NLP Foundations
Self-Attention vs Cross-Attention
The one-line distinction, where the queries come from versus where the keys and values come from, and why decoder-only LLMs mostly made cross-attention disappear from the mainstream architecture.
intermediate · 7 min read
The difference between self-attention and cross-attention is a single sentence: in self-attention, Q, K, and V all come from the same sequence; in cross-attention, Q comes from one sequence and K/V come from another. That is the entire mechanical distinction. What it implies architecturally, and why most current large language models have quietly dropped cross-attention altogether, is worth spelling out.
Same weights, different wiring
Both self-attention and cross-attention use the identical formula, softmax(QK^T / sqrt(d_k))V, and the identical projection machinery from queries-keys-values. Nothing about the operation itself changes. What changes is which tensor gets projected into Q and which tensor gets projected into K and V.
# self-attention: everything from x
Q = x @ W_Q ; K = x @ W_K ; V = x @ W_V
# cross-attention: queries from decoder state y, keys/values from encoder output x
Q = y @ W_Q ; K = x @ W_K ; V = x @ W_V
In self-attention, every position can attend to every other position (subject to masking, see causal-masking) within the same sequence, so the sequence is, in effect, building context out of itself. In cross-attention, the querying sequence never attends to itself in that operation; it looks outward at a second, fixed sequence and asks which of its elements are relevant right now.
Where cross-attention lived: the encoder-decoder bridge
The original transformer (Vaswani et al., 2017) was a machine-translation architecture with an encoder and a decoder. The encoder ran self-attention over the source sentence to build a contextualised representation. The decoder ran self-attention over the target sentence being generated, and, at each decoder layer, a cross-attention step where the decoder's queries attended to the encoder's keys and values. This is the literal bridge between the two stacks: it is how "the word being generated right now" gets to look back at "the source sentence that needs translating." T5 and the original BART kept this structure faithfully. It is also exactly how encoder-decoder models condition generation on an external input like an image caption feature map or an audio encoding, seen in models such as Whisper, where the decoder's cross-attention keys and values come from the audio encoder.
Why decoder-only LLMs mostly dropped it
GPT-style decoder-only models, which is most of the current generation of large language models, have no separate encoder stack, so there is no second sequence to cross-attend to. Instead, the prompt and the generated continuation sit in one sequence, and self-attention (causally masked) does the entire job: a token generated late in the sequence can attend back to the prompt the same way it attends to earlier generated tokens, because they are all just prior positions in the same stream.

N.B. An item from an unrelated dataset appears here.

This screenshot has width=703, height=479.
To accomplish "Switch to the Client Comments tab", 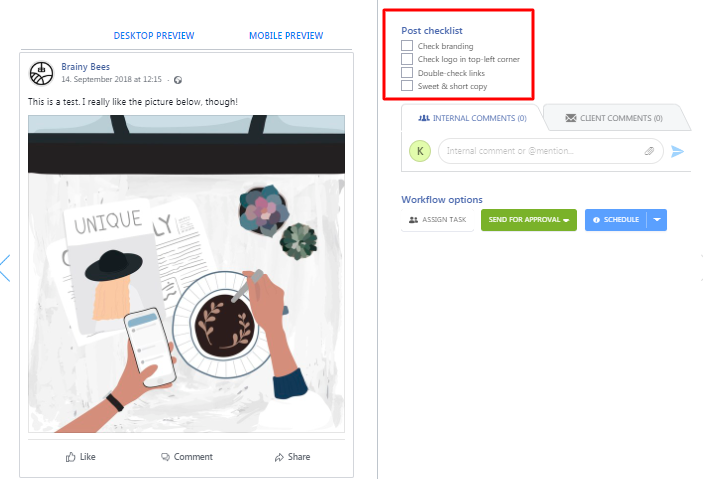I will [x=614, y=118].
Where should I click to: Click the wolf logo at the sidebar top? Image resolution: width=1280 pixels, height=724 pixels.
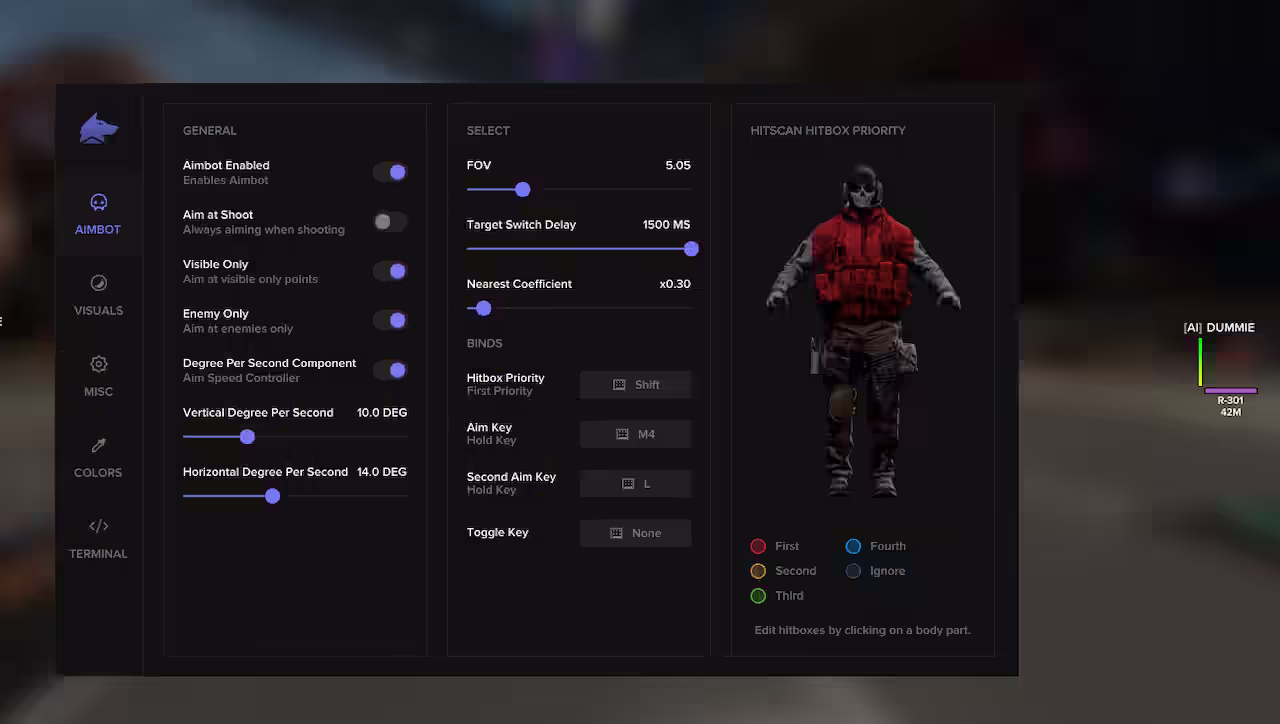coord(97,127)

This architectural simplification, one stack, one attention type, one set of weights reused for both "reading" the prompt and "generating" the continuation, is a large part of why decoder-only became the default: it removed an entire component, and it turned out not to cost the model anything decoder-only training could not recover through scale.
Cross-attention is not gone, just relocated
Cross-attention persists wherever a model needs to condition generation on a genuinely separate modality or a fixed external representation that is expensive to recompute per token. Multimodal architectures often use cross-attention to let a text decoder attend to a frozen image or audio encoder's output (rather than concatenating image patch tokens directly into the text sequence and paying full self-attention cost over them). Retrieval-augmented architectures have also used cross-attention to let a decoder attend to retrieved passage representations without embedding the entire retrieval corpus into the token sequence.
When it falls down
- Cross-attention needs two well-defined sequences. It presumes a clean querying side and a clean context side. Tasks where the boundary is fuzzy, where the "context" should itself be updated by what the query attends to, fit self-attention's single unified sequence better.
- It cannot see itself. A pure cross-attention layer gives the decoder no way to relate two of its own generated tokens to each other; that is still self-attention's job. Encoder-decoder blocks always pair the two, never substitute one for the other.
- The "decoder-only wins" story oversimplifies. Encoder-decoder models remain competitive for tasks with a clear, fixed, one-shot input such as translation, and can be more compute-efficient there because the encoder computes the source representation once rather than re-deriving it inside every causal step.
- Multimodal cross-attention adds engineering surface. It requires the two modalities to be projected into a compatible key/value space and typically forces the base language model's weights to accommodate a new sublayer, which is one reason some multimodal designs favour concatenating modality tokens into a single self-attention stream instead.
Further reading
- Vaswani et al., 2017, Attention Is All You Need, arXiv:1706.03762 - defines the encoder-decoder cross-attention bridge.
- Raffel et al., 2019, Exploring the Limits of Transfer Learning with a Unified Text-to-Text Transformer (T5), arXiv:1910.10683 - a widely studied encoder-decoder model built on this split.